Problem description ::
Repeat exactly what runs from the line containing "Click the green line sample in legend" through the last line of the material below. Do not copy the pictures.
=== Data for the task ===
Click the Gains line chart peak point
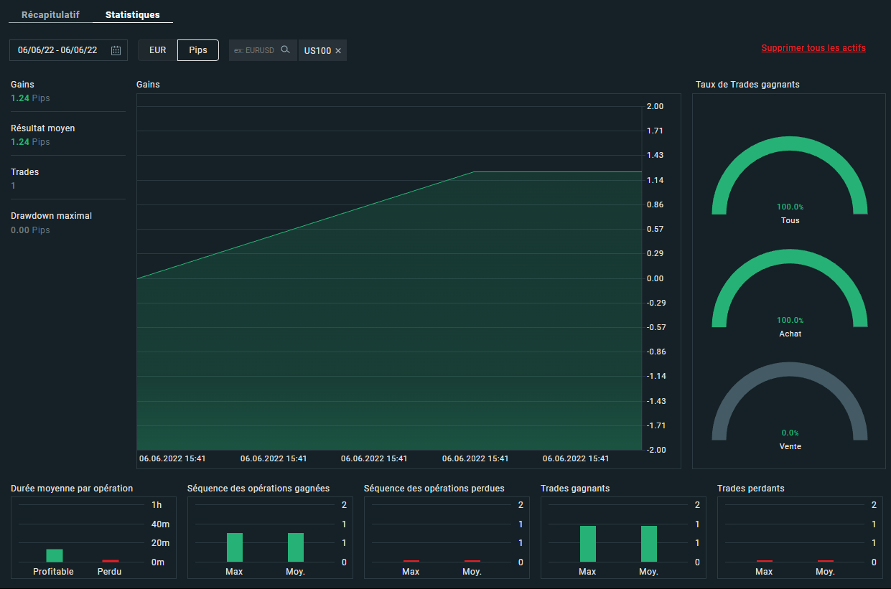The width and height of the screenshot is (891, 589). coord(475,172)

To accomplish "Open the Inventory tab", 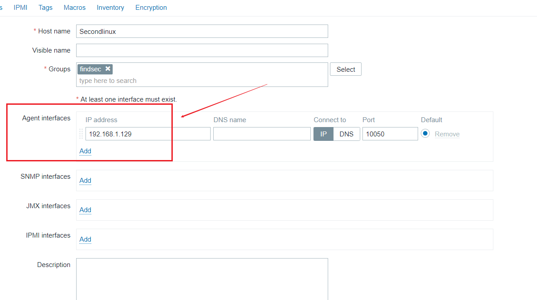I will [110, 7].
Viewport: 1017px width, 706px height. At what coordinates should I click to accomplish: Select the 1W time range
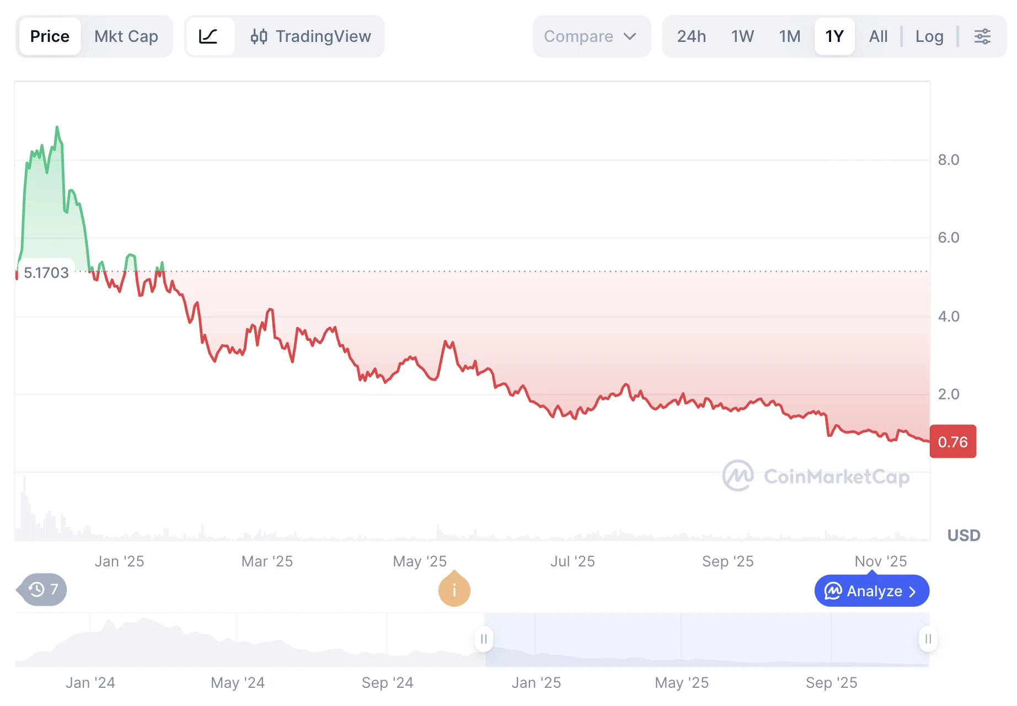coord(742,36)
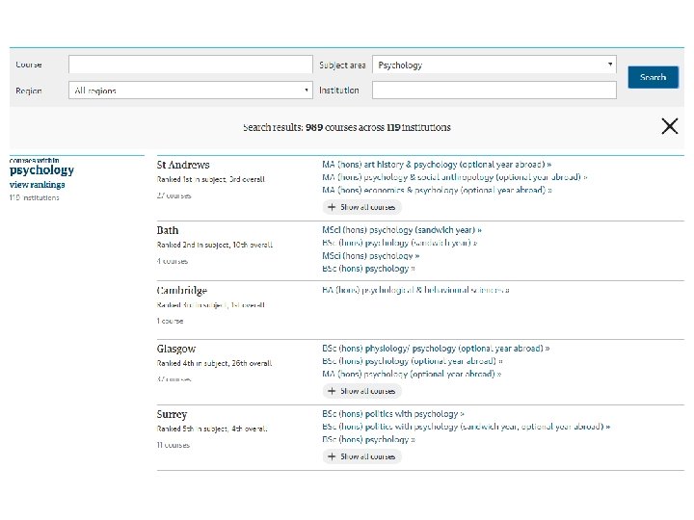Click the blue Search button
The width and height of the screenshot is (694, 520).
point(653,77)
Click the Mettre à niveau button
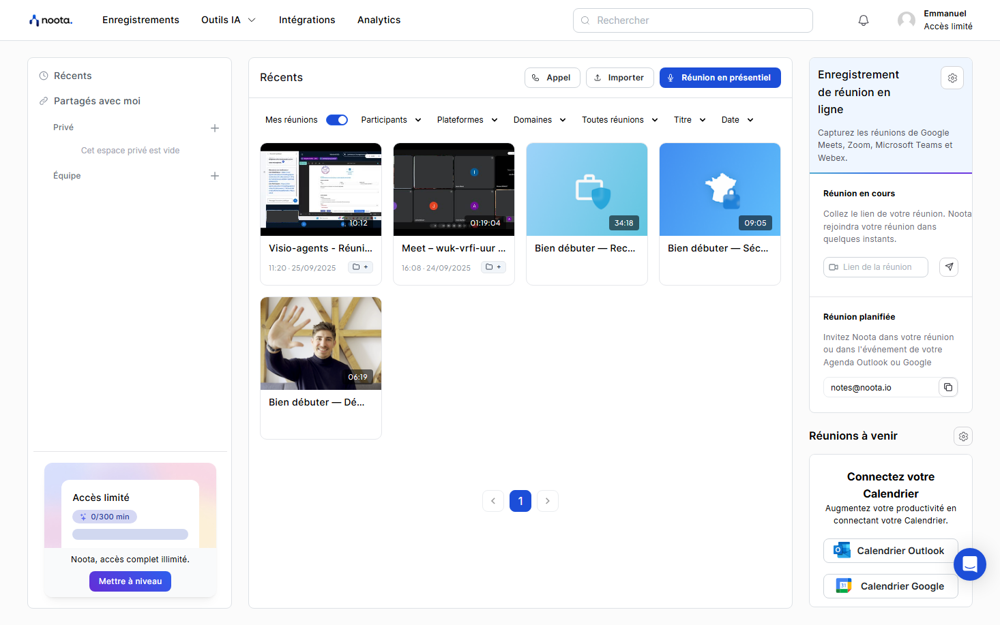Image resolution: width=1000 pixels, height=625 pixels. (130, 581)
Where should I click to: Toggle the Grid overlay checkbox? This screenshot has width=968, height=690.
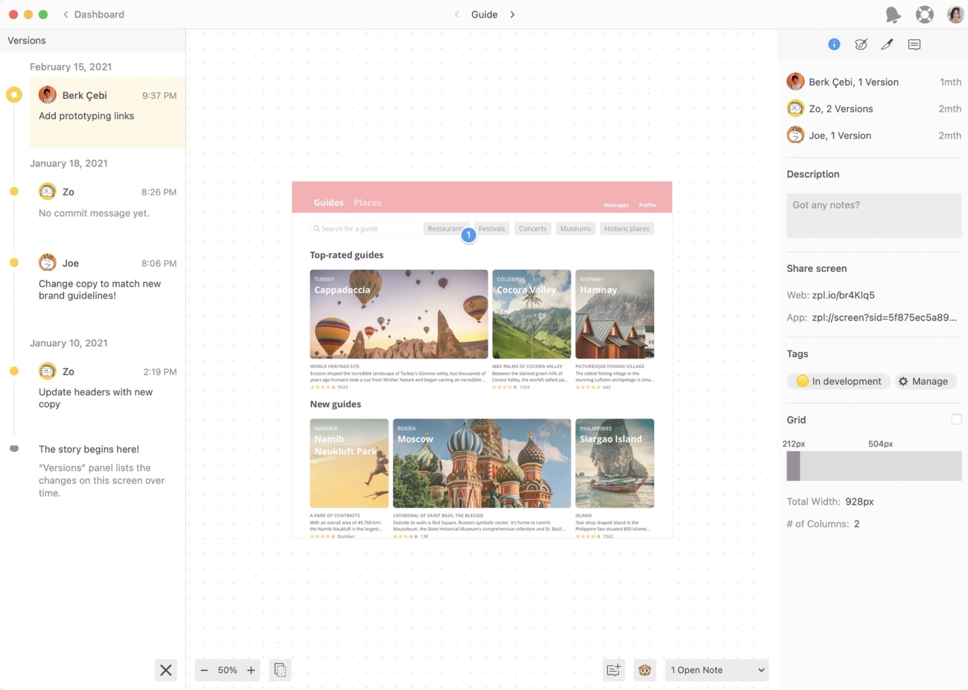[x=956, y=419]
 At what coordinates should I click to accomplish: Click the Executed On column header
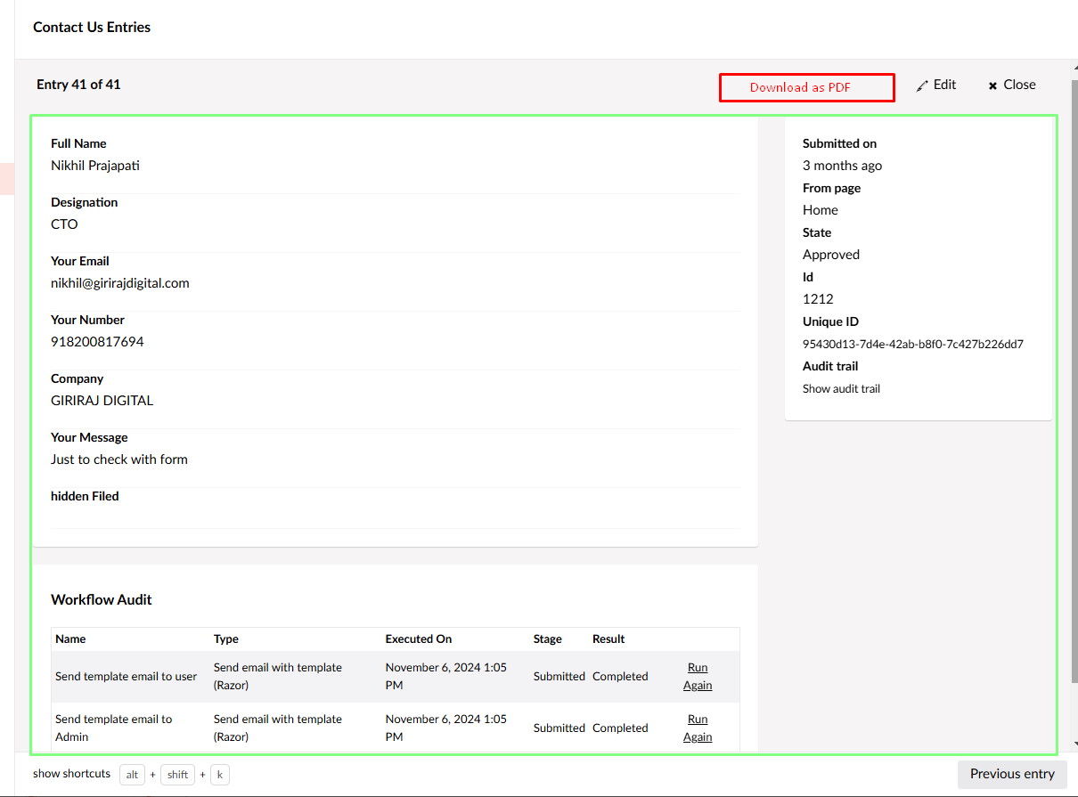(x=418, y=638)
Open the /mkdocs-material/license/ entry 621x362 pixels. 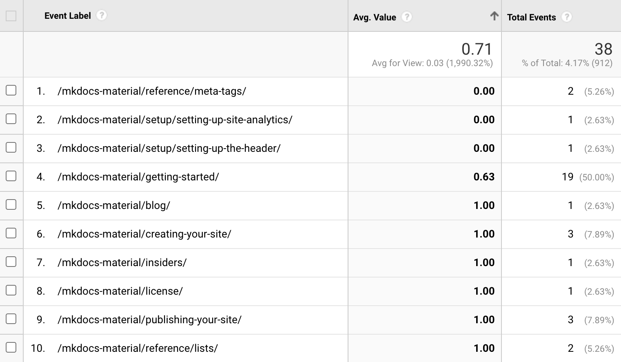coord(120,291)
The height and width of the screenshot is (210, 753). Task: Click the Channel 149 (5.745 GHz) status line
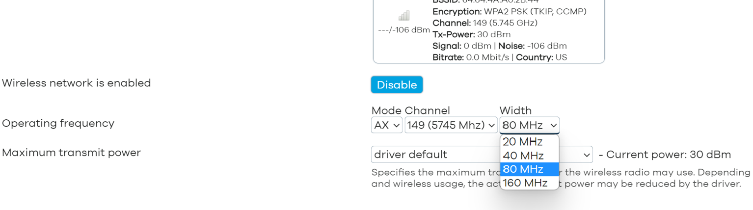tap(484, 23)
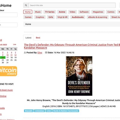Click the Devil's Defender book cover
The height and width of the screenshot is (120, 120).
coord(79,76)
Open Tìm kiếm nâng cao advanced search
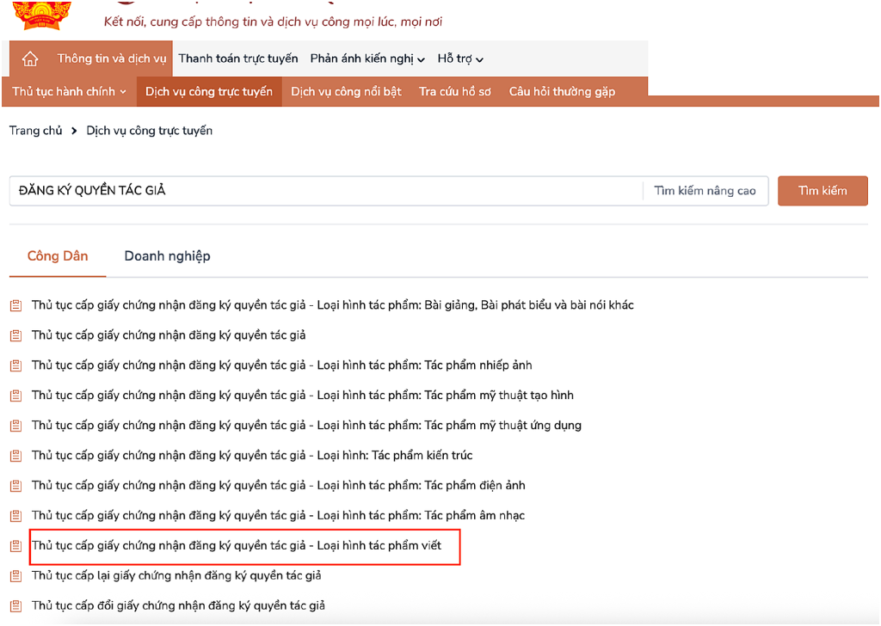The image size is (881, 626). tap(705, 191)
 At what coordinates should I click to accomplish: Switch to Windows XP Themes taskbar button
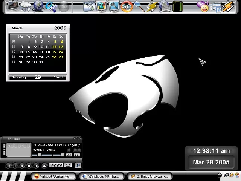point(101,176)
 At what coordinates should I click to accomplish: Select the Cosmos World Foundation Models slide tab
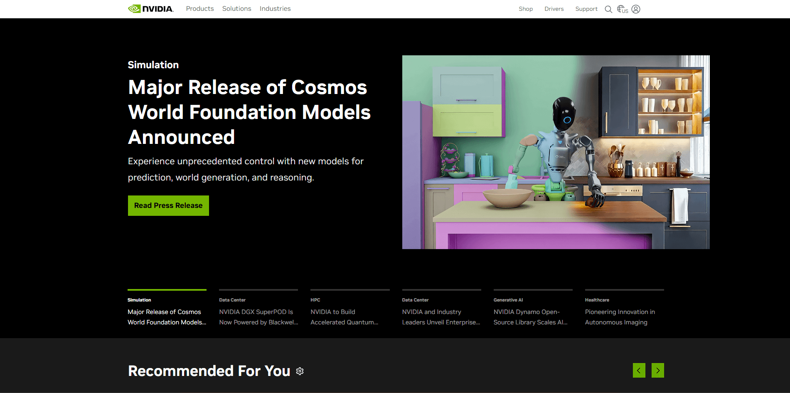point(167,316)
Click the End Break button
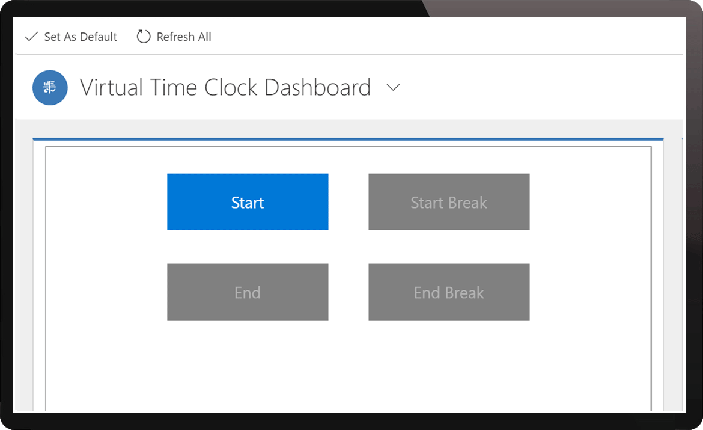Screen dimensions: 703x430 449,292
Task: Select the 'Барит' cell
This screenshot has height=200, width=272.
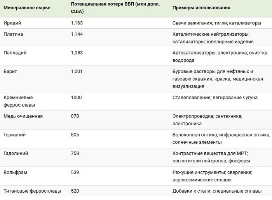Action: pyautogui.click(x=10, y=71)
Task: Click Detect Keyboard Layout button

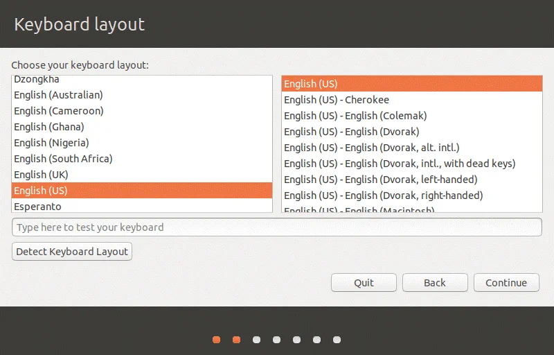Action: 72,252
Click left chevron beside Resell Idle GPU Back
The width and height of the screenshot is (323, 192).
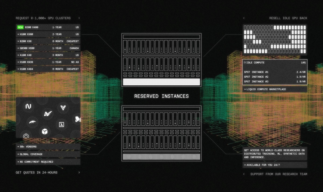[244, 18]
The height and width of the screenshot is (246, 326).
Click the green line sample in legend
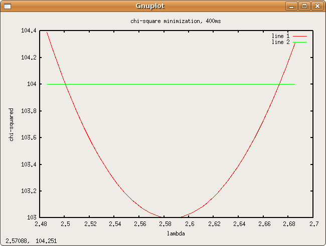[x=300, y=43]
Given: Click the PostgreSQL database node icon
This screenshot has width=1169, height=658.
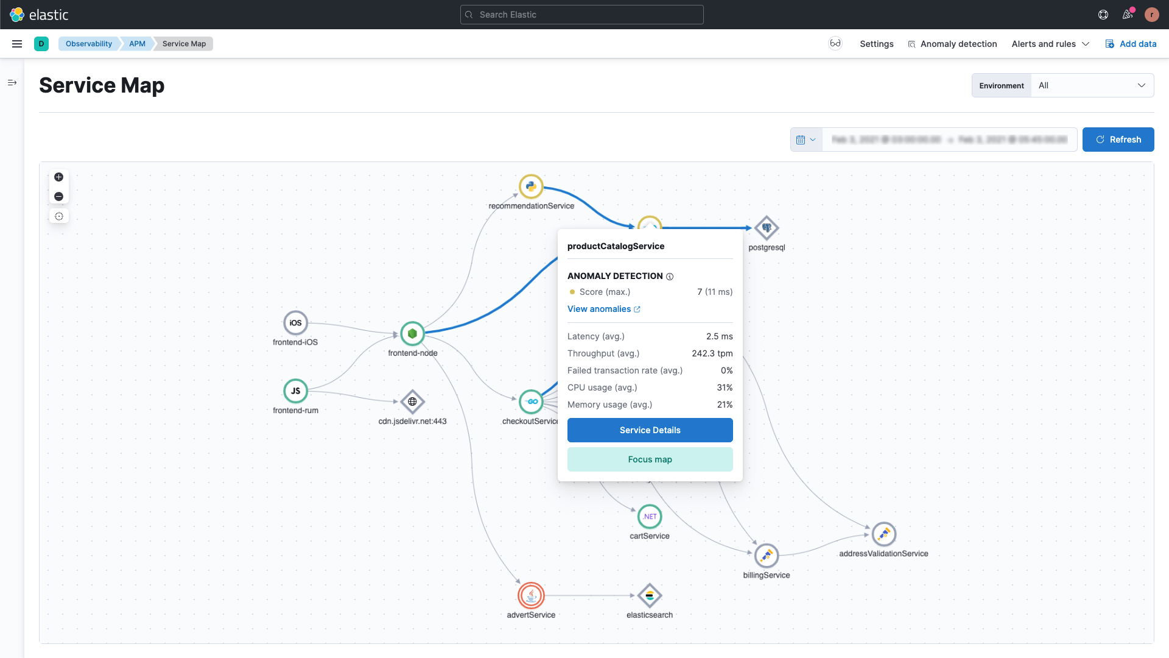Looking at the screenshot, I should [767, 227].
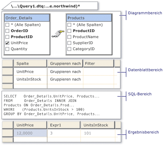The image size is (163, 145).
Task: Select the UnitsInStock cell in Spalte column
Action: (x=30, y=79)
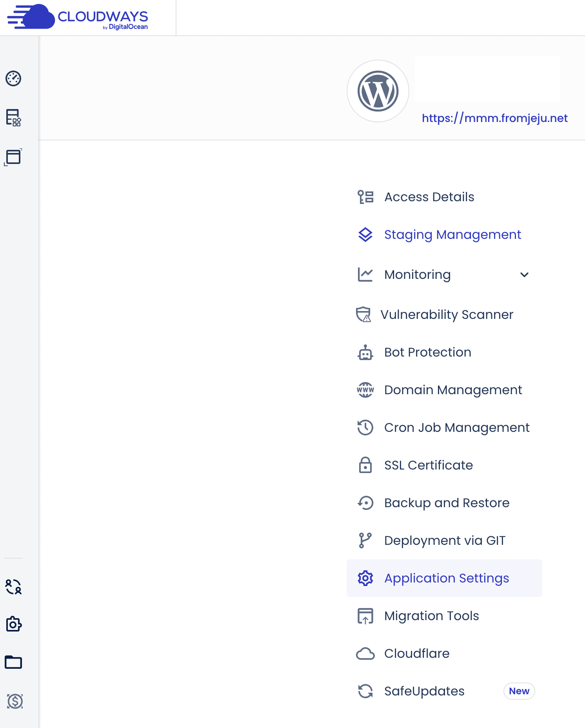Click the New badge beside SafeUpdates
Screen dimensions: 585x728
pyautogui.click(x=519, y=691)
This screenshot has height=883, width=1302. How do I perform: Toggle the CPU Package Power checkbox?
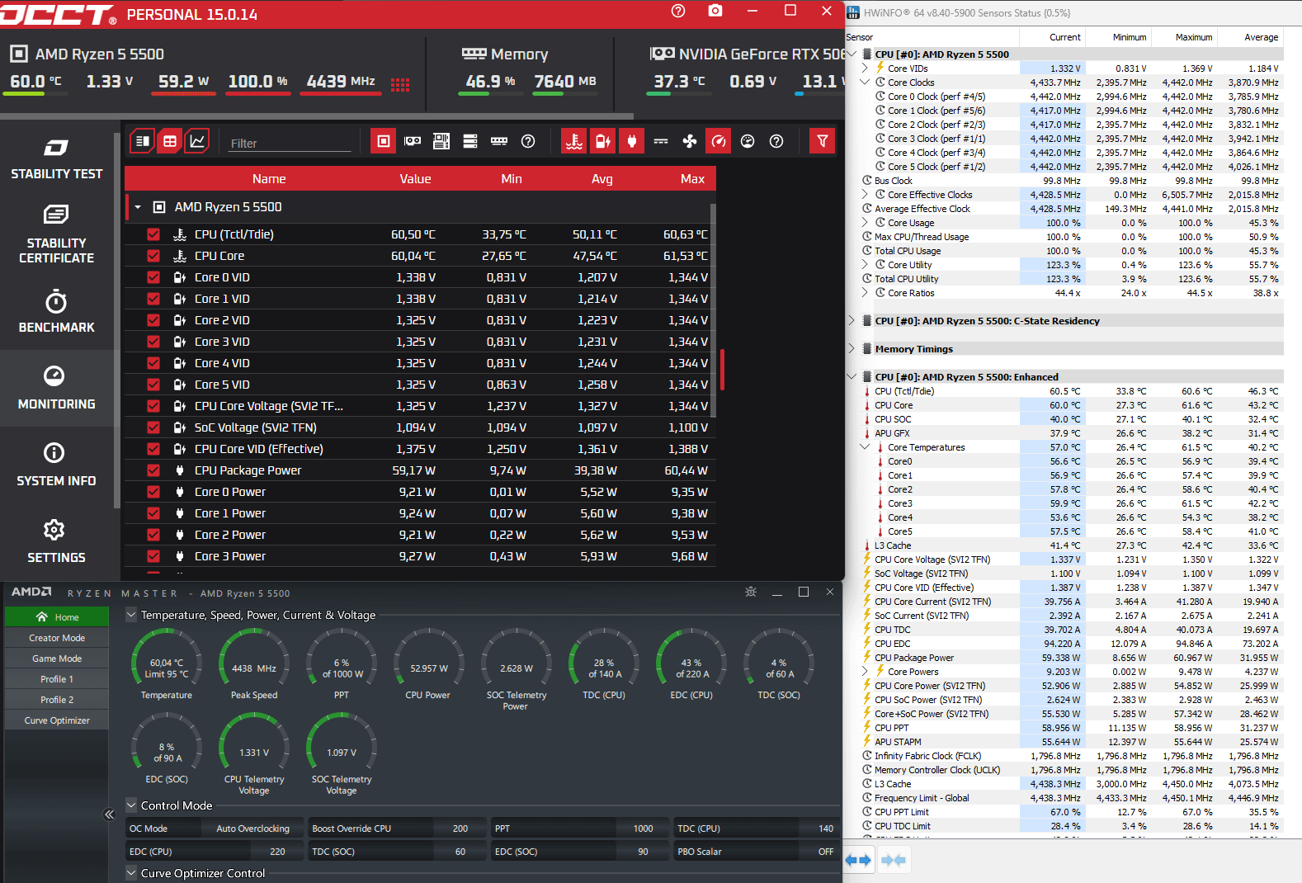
===
Written solution ::
Click the green line sample in legend
[x=300, y=43]
Given: Click the PostgreSQL database node icon
This screenshot has width=1169, height=658.
Looking at the screenshot, I should [767, 227].
The image size is (163, 145).
Task: Select the UnitsInStock cell in Spalte column
Action: (x=30, y=79)
Click the New badge beside SafeUpdates
Screen dimensions: 585x728
pyautogui.click(x=519, y=691)
This screenshot has height=883, width=1302. How do I perform: Toggle the CPU Package Power checkbox?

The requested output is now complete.